Ну, а несправедливый? Угодно ли ему иметь более, чем сколько имеет справедливый, с справедливою его деятельностью?
Как не угодно, отвечал он, когда ему нравится иметь более всех?
Неужели же, стремясь получить более всех, несправедливый будет завидовать и соревновать даже человеку несправедливому с несправедливою его деятельностью?
Да.
Так мы говорим вот каким образом, примолвил я, справедливый хочет иметь более, в сравнении не с подобным себе, а с неподобным; напротив, несправедливый более, в сравнении и с подобным себе и с неподобным.
Очень хорошо сказано, заметил он.
Несправедливый также умен и добр, сказал я, а справедливый ни то ни другое.
И это хорошо, примолвил он.
Несправедливый притом подобен умному и доброму, а справедливый не подобен? спросил я.
Будучи таким, как ему и не уподобляться таким же, а не будучи как уподобляться? отвечал он.
Хорошо, стало быть, каждый из них таков, каким подобен.
Да почему же не так? сказал он.
Положим, Тразимах, называешь ли ты одного музыкантом, а другого немузыкантом?
Называю.
Которого умным и которого неумным?
Музыканта, конечно, умным, а немузыканта неумным.
И как умным то и добрым, а как неумным то и злым?
Да.
Ну, а врача? Не так же ли?
Так.
Не кажется ли тебе, почтеннейший, что какой-нибудь музыкант, настраивая лиру, хотел бы в натягивании и ослаблении струн превзойти музыканта или иметь более его?
Не кажется.
Что ж, немузыканта?
Необходимо, сказал он.
А врач как? Хотел ли бы он в предписании пищи и питья превзойти врача либо лично, либо делом?
Нисколько.
Так не врача?
Да.
Однако ж в отношении ко всякому-то знанию и незнанию, тебе, смотри, думается, что знаток, какой бы то ни был, хотел бы на деле или на словах избрать лучшее, чем другой знаток, и что касательно одного и того же дела, не желал бы оставаться при одном и том же с подобным себе.
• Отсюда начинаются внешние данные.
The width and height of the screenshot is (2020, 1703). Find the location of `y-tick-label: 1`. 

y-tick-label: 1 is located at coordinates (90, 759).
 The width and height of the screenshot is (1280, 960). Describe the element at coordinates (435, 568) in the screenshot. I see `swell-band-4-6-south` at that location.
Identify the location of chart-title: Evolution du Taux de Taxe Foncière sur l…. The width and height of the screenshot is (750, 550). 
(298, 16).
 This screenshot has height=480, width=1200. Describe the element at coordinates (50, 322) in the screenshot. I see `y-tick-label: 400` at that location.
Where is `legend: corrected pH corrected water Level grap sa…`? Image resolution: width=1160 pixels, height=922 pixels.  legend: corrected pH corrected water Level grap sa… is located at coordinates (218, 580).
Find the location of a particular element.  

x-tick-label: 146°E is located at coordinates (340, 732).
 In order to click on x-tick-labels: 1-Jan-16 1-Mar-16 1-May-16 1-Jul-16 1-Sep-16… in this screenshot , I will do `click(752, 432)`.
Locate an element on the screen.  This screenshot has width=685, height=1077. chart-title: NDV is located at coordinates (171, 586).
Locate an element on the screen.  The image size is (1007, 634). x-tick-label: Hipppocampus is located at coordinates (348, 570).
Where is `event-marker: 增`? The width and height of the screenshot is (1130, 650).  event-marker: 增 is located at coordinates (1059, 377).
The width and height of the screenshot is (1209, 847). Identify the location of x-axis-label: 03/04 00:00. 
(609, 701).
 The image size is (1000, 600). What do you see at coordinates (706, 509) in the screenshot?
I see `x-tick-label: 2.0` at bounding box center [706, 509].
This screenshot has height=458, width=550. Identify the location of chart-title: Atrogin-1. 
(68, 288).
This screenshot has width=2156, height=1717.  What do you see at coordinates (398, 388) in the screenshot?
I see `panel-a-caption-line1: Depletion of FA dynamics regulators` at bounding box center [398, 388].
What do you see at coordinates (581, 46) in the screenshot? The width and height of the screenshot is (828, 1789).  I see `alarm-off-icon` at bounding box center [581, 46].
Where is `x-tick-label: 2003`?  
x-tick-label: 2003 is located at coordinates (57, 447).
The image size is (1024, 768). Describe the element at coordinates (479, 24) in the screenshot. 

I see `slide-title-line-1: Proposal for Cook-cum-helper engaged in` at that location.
Это-то может быть, необходимо так бывает, сказал он.
А не знаток? Не желал ли бы он иметь более и знатока, и не-знатока?
Может быть.
Но знаток мудр?
Думаю.
А мудрый добр?
Полагаю.
Следовательно, человек добрый и умный захочет иметь более, в сравнении не с подобным себе, а с неподобным и противным.
Походит, сказал он.
Напротив, человек злой и невежда более, в сравнении и с подобным, и с противным себе.
Явно.
Но не правда ли, Тразимах, спросил я, что несправедливый у нас захочет иметь более, чем неподобный ему и подобный? Не так ли ты говорил?
Так, отвечал он.
Справедливый не захочет более, в сравнении не с тем, кто подобен ему, а с тем, кто не подобен?
Да.
Следовательно, справедливый, сказал я, походит на человека мудрого и доброго, а несправедливый на злого и невежду.
Должно быть.
Да мы и в том согласились, что кому тот или другой подобен, таков тот или другой сам.
Конечно, согласились.
Стало быть, справедливый становится для нас добрым и мудрым, а несправедливый невеждою и злым.
Тразимах подтверждал все это, однако ж не столь легко, как я говорю, но нехотя и чуть-чуть; а сколько поту-то! тем более что было лето. Тут только я видел его покрасневшим, а прежде никогда. Итак, получив согласие, что справедливость есть добродетель и мудрость, а несправедливость зло и невежество, я сказал:
Пусть же это будет у нас так; но мы утверждали еще, что несправедливость могущественна. Или не помнишь, Тразимах?
Помню, отвечал он, да мне и то не нравится, что ты сейчас говорил, и я думаю начать речь о прежнем. Но когда начну, ты, знаю наверное, скажешь, что я ораторствую. Итак, либо предоставь мне говорить, что я хочу, либо спрашивай, если хочешь спрашивать; а я буду тебе такать и, в знак согласия либо несогласия, кивать головою, как кивают старухам, рассказчицам басен.
Только отнюдь не вопреки своему мнению, сказал я.
Постараюсь тебе нравиться, примолвил он, если уж не позволяешь говорить. Чего ж еще?
Ничего более, клянусь Зевсом, сказал я, но если будешь делать так делай, а я буду спрашивать.